Mudanças climáticas e políticas estaduais

Os Estados precisam legislar e investir em medidas sobre as quais têm competência, como no auxílio ao combate ao desmatamento ilegal, melhorias e desenvolvimento de políticas públicas para o setor de transporte e implantação de programas para a melhoria do uso de energia elétrica em prédios públicos

Claudio J. D. Sales – Estadão

Em  tempos em que mudanças climáticas são um dos assuntos mais debatidos, o  Brasil assumiu papel de destaque e, em 2009, durante a Conferência das  Partes em Copenhague (COP-15), adotou metas voluntárias de redução de  gases de efeito estufa muito antes de outros países que também não têm  metas obrigatórias.
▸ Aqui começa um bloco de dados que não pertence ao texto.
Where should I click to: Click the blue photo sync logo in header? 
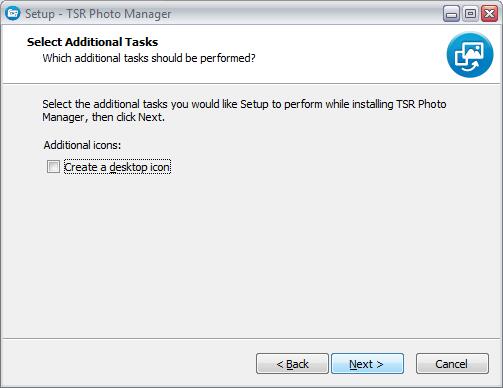click(x=470, y=55)
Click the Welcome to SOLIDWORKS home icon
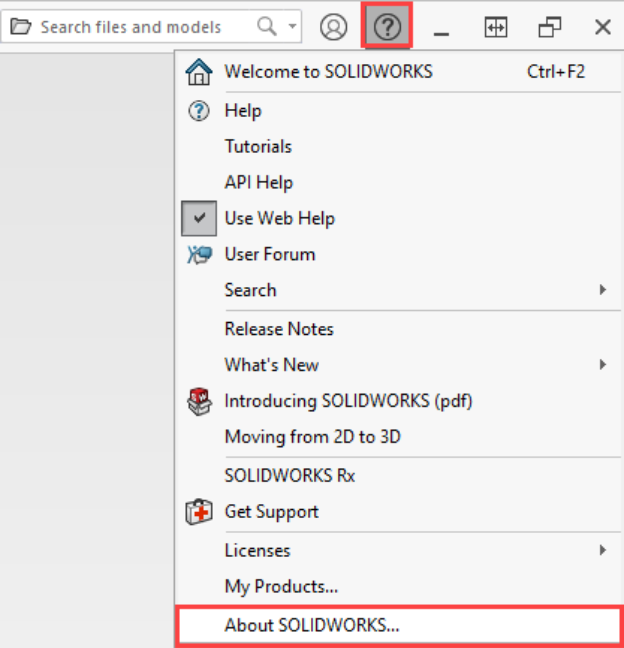This screenshot has width=624, height=648. point(199,72)
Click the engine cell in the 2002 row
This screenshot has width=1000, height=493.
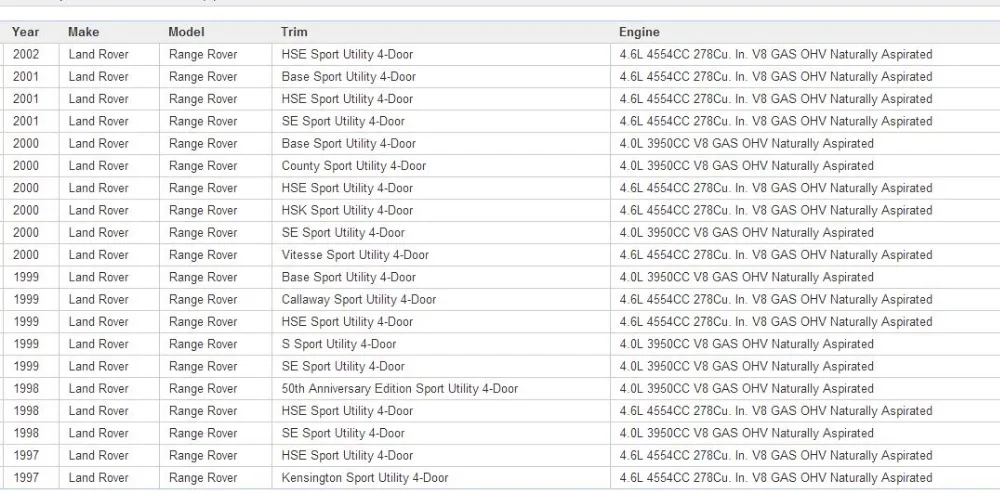(776, 54)
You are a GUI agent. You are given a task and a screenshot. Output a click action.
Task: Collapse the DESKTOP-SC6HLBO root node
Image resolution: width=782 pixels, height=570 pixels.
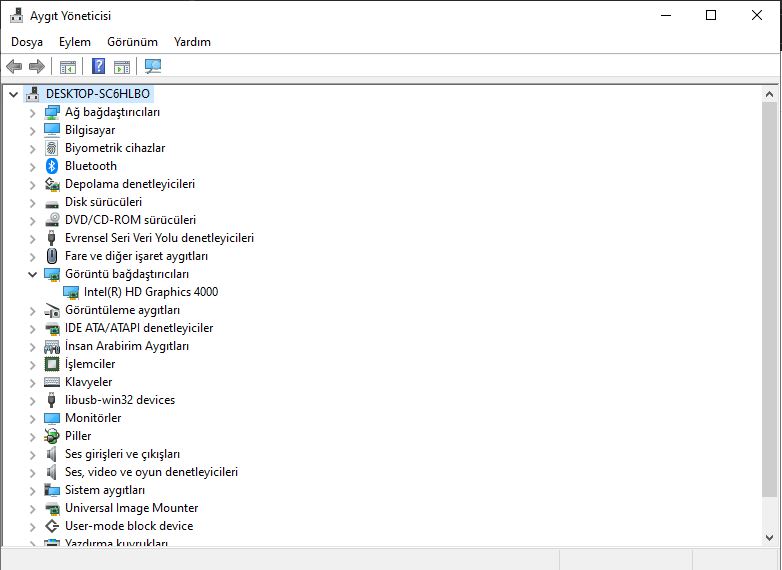click(x=13, y=94)
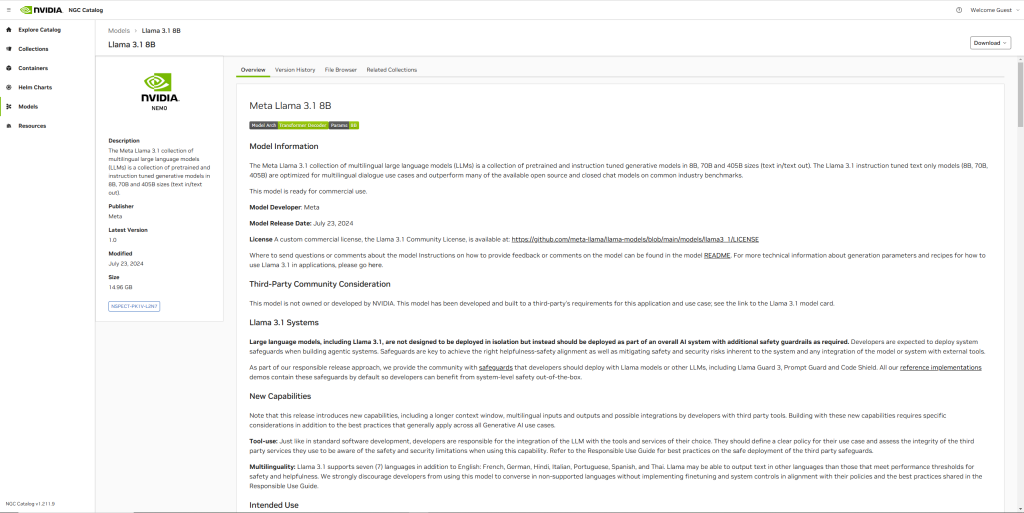Open the Download dropdown
Screen dimensions: 1024x513
click(990, 43)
O Brasil é o terceiro maior emissor de gases de  efeito estufa do mundo, com um volume que representa 5% das emissões  globais, ficando atrás apenas da China e dos EUA, o que mostra a  relevância do tema para o País.

Em decorrência de tal relevância,  em 2009 o Congresso Nacional aprovou a Política Nacional sobre Mudança  do Clima e os Estados passaram a discutir e sancionar suas políticas  estaduais visando a disciplinar o assunto na esfera regional. Algumas  políticas estaduais estão legislando sobre temas para os quais não têm  competência, como, por exemplo, a expansão do setor elétrico. Os Estados  estão definindo metas de redução de emissão de gases de efeito estufa  ou medidas de compensação de emissões para o setor elétrico  desconhecendo completamente a lógica de funcionamento do setor.

A  geração de energia elétrica no Brasil é fortemente dependente de  recursos naturais, e 80,6% dessa geração ocorre a partir de  hidrelétricas. A participação de geração eólica e de termoelétricas a  biomassa é menor, mas cresce a cada leilão promovido pelo governo. No  entanto, apesar da alta participação de fontes renováveis, o País não  pode ficar totalmente dependente de formas de geração de energia  elétrica que estejam sujeitas a condições climáticas. É aí que surge o  papel das usinas termoelétricas movidas a combustíveis fósseis como  carvão mineral e gás natural.

O Brasil precisa do que o setor  chama de “complementação térmica”, situação na qual usinas  termoelétricas permanecem a maior parte do tempo sem gerar energia, mas  assumem o fornecimento de energia elétrica na falta de água ou vento. O  pouco tempo que elas geram eletricidade é que define a contribuição do  setor elétrico para as emissões de gases de efeito estufa. Essa  contribuição, em 2005, foi de 1,2% das emissões totais brasileiras.

Além  disso, algumas políticas estaduais desprezam uma característica do  setor elétrico brasileiro: a sua complexa rede de transmissão. As linhas  de transmissão conectam praticamente todo o País, fazendo com que seja  indiferente o local da construção de uma usina. Assim, o “benefício”  alardeado pelas políticas estaduais para justificar as medidas de  redução de emissões de gases de efeito estufa não se materializam. Além  disso, é preciso entender que o efeito dos gases de efeito estufa são  globais, e não localizados num Estado ou município.

Portanto,  quando um Estado cria barreiras para a construção de uma usina  termoelétrica – na forma de compensações ou captura de gases de efeito  estufa -, não está criando soluções, mas aumentando os custos para o  consumidor de energia. A usina é necessária e será construída no Estado  vizinho e, em algumas situações, longe da fonte de energia (gás natural,  carvão mineral), aumentando os custos de transporte da fonte e da  transmissão de energia elétrica.

Sem desconsiderar a autonomia dos  Estados como um princípio constitucional a ser garantido, o governo  federal precisa coordenar a definição das políticas sobre o tema e  evitar custos adicionais para a sociedade. Discussões sobre leilões  regionalizados e leilões por fontes estão em pauta e devem ser tratadas  em âmbito nacional, com a participação dos Estados, mas com um viés  técnico, sem politização.

Os Estados precisam legislar e investir  em medidas sobre as quais têm competência, como no auxílio ao combate ao  desmatamento ilegal, melhorias e desenvolvimento de políticas públicas  para o setor de transporte e implantação de programas para a melhoria do  uso de energia elétrica em prédios públicos. O papel dos Estados é de  apoio e complementação à política nacional.

Se essa lógica for seguida, todos ganharão: União, Estados e consumidores de energia.